# [Passage provided]

Blog: Is this the end of the open kitchen?

Tim Smallwood FFCSI ponders if the Covid-19 pandemic will change the dining experience and affect the close proximity of diners to an open kitchen

Over a number of years creating the meal, the origins of the ingredients, the chef’s skills and the finished meal presentation has gradually changed from being secreted behind closed doors to becoming a direct part of the overall customer experience.

The origins of this move may have come from the operator looking for a point of difference by adding to the overall customer dining experience by removing the secrecy behind the creation of the meal with the added advantage that the kitchen, with a direct visual contact with the dining area is able to respond to demand pressures more quickly. A further benefit has been the reduction in the overall size of the kitchen through not having to include space for wait staff within the kitchen area.

This has all came at a cost because now the kitchen is on show it has become part of the overall interior design and the equipment and fit-out of the kitchen now has to project a style and quality that enhances the overall. Equipment manufacturers have responded by considering appearance and not just the utilitarian and functional aspect of their designs to attract their suitability for the open kitchen.

Overall benefits to the operation

Designers and operators also have to consider the visual and audible aspects of the running of the kitchen. New uniforms; no more loud voices; continuous maintenance and cleaning all add to how the operation is seen by the customer. These may add to the operating cost but can also be to the overall benefit of the kitchen operation.

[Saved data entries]
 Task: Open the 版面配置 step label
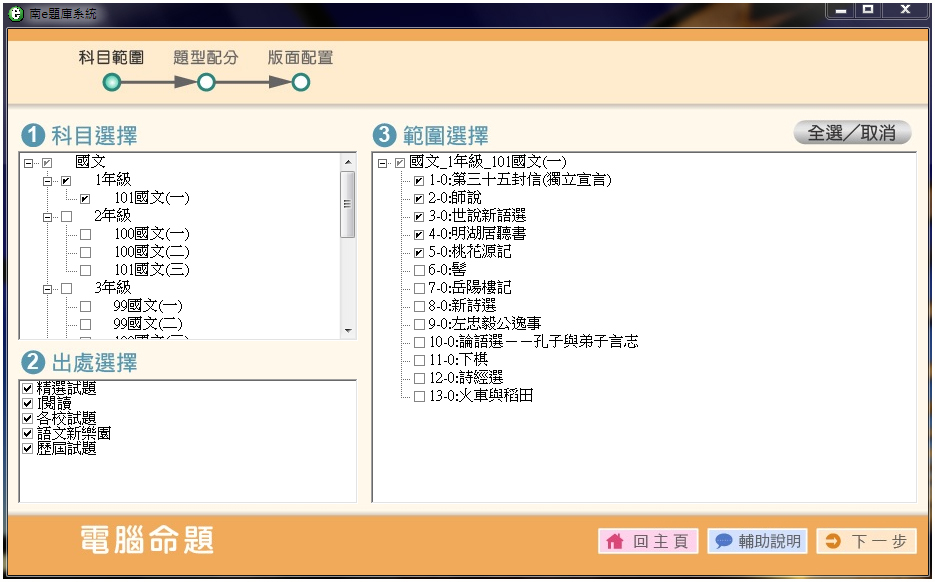click(300, 58)
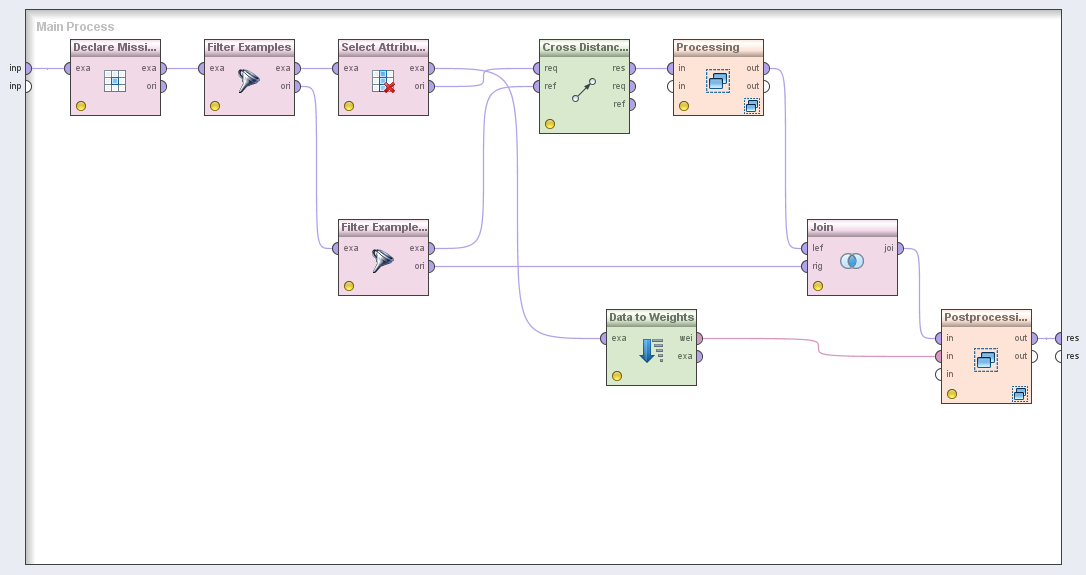Image resolution: width=1086 pixels, height=575 pixels.
Task: Click the Data to Weights 'wei' output port
Action: coord(699,339)
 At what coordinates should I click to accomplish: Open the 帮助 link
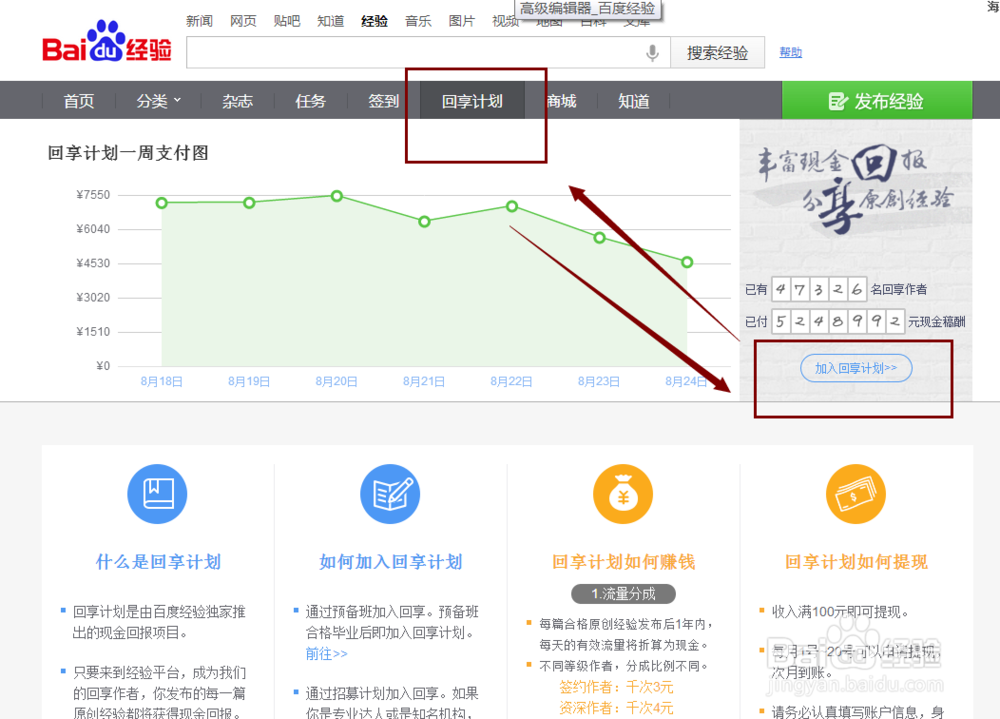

# [Work task 1]
In the open kitchen blog post, what further benefit comes from not having to include space for wait staff within the kitchen area?
# [Work task 2]
Update the open kitchen blog post starting with "Tim Smallwood FFCSI" and going on through "overall customer experience.", with "ingredients" replaced by "produce".
# [Work task 3]
Carry on the open kitchen blog post from the point where it stops.

# [Answer space 1]
The overall size of the kitchen is reduced.

# [Answer space 2]
Tim Smallwood FFCSI ponders if the Covid-19 pandemic will change the dining experience and affect the close proximity of diners to an open kitchen

Over a number of years creating the meal, the origins of the produce, the chef’s skills and the finished meal presentation has gradually changed from being secreted behind closed doors to becoming a direct part of the overall customer experience.

# [Answer space 3]
Once the customers experience included the process of the creation of their meal it became almost inevitable that it would also add an awareness of the ingredients that were going into their meals. The ingredient’s provenance and freshness has become yet another touch point for the business, moving the kitchen closer to the customer. The farm, the grower, food miles and sustainability now all had to be demonstrated as part of the customer experience.

But suddenly, now this proximity has become a liability. The dining experience has changed to ensure a safe separation not only from other diners but from the actual kitchen. Diners are no longer in the proximity to each other that adds to the overall experience. Operators now have to minimise the risk of cross infection. No longer do the customers anticipate being almost able to be part of the process of the delivery of their meal experience. They now prefer to eat outside in the clean fresh air.

The separation

The provenance and freshness of the ingredients remain important but no longer is being able to see, or even involved in the process, necessary. The separation of the kitchen from the dining is now complete.

The show kitchen may survive behind glass to be seen but not experienced, but the investment in the kitchen as part of the overall design of the interior will no longer be of any value. The kitchen will revert to its traditional location secreted behind a door and the new investment will be in ventilation systems and contamination avoidance as well as imagining new ways of enabling separate but intimate dining spaces where the meal experience returns to the table and the plate. Even the personal touch of experienced wait staff will be minimised if not completely eliminated and replaced by technology driven meal ordering and delivery systems.

The difference to the customer between eating-out and eating-in will be of convenience. The inevitability of the dark or ghost kitchen as a machine for the delivery of the meal experience is complete; either on site or in a remote location.